Dataset entries

+---+

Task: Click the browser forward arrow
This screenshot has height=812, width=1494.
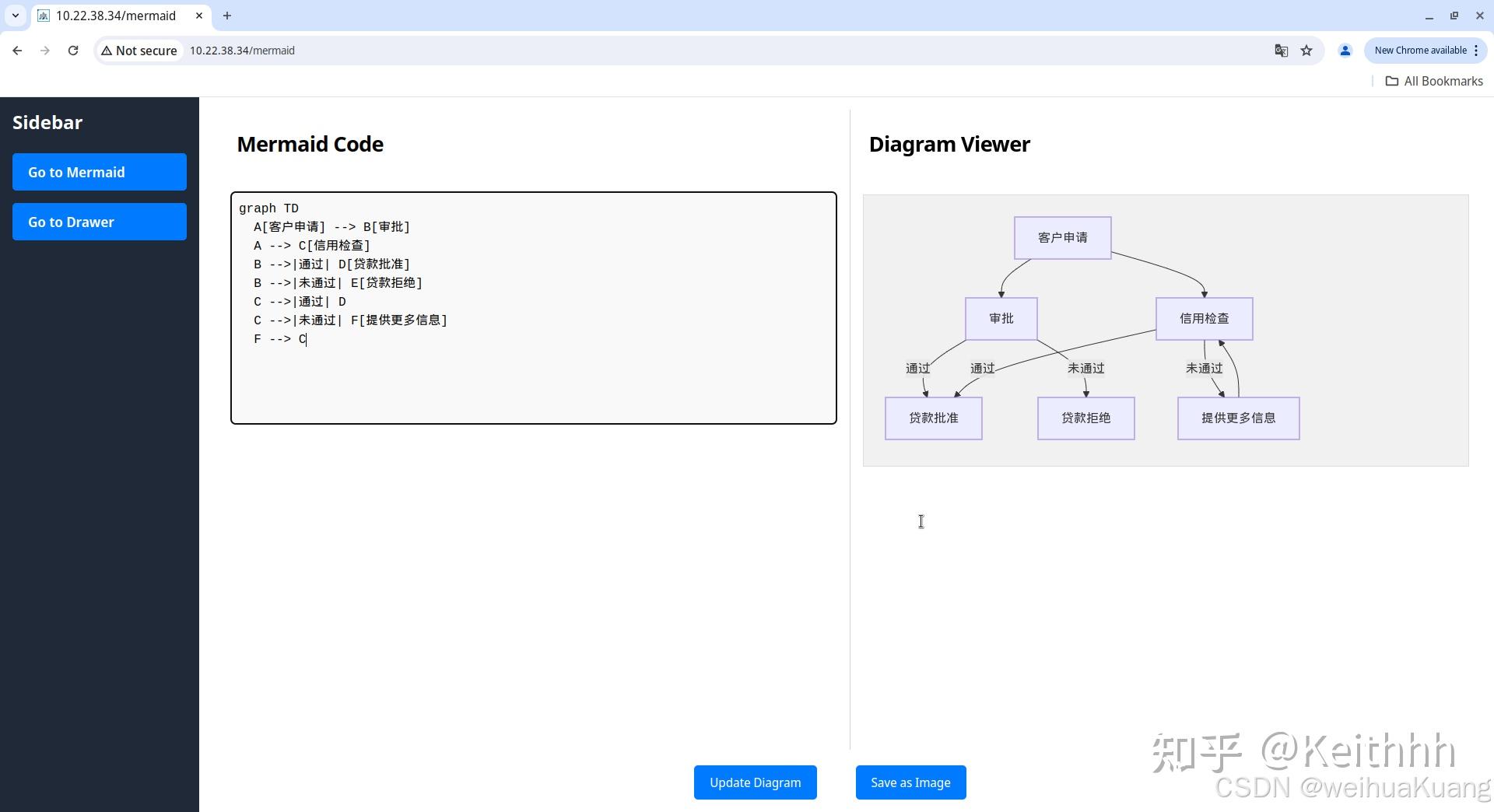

+---+

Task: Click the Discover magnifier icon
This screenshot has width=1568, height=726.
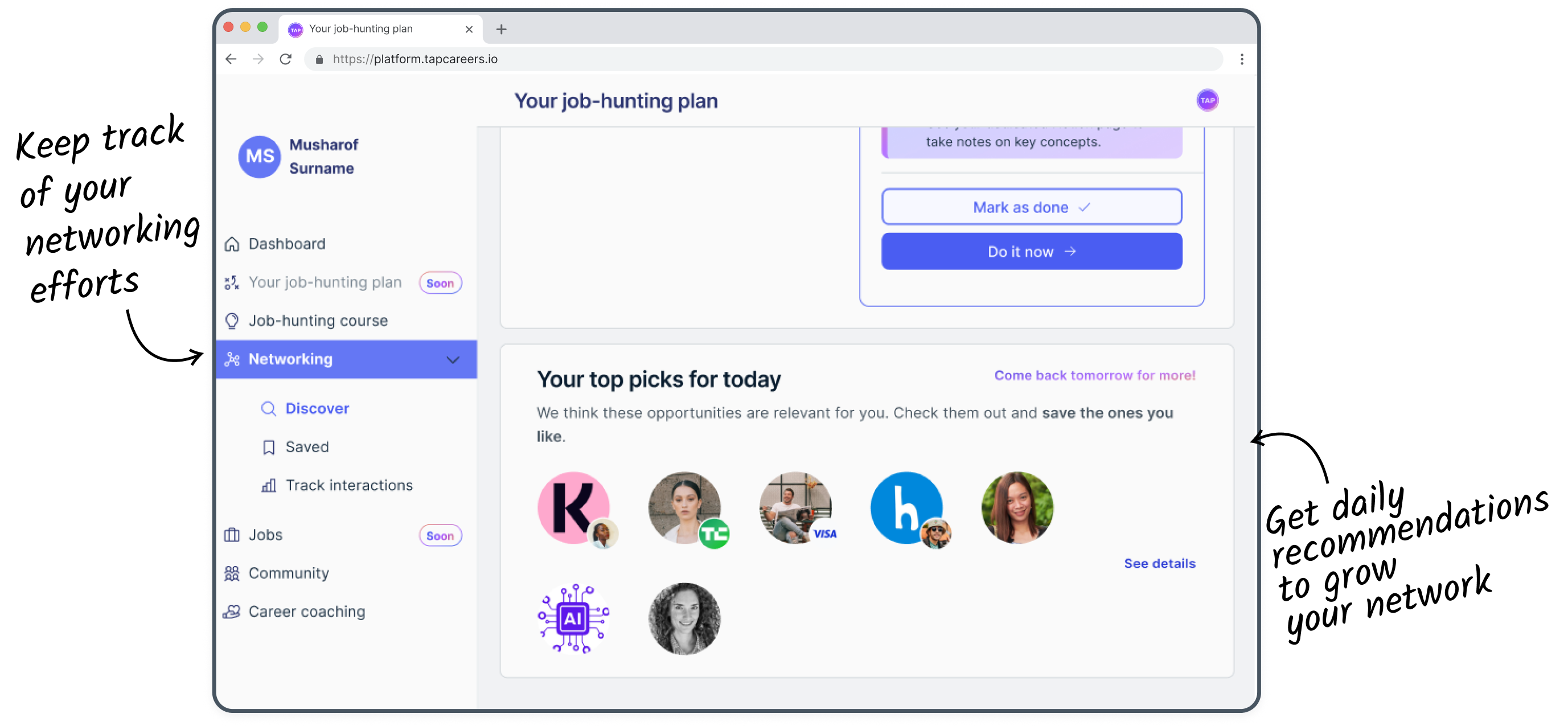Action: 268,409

+---+

Required task
Identify each line of the records above that contains the string "This", and copy those lines. Case counts, so "This" must match letter for letter, capitals included.

The response
This screenshot has height=812, width=1494.
This screenshot has width=1568, height=726.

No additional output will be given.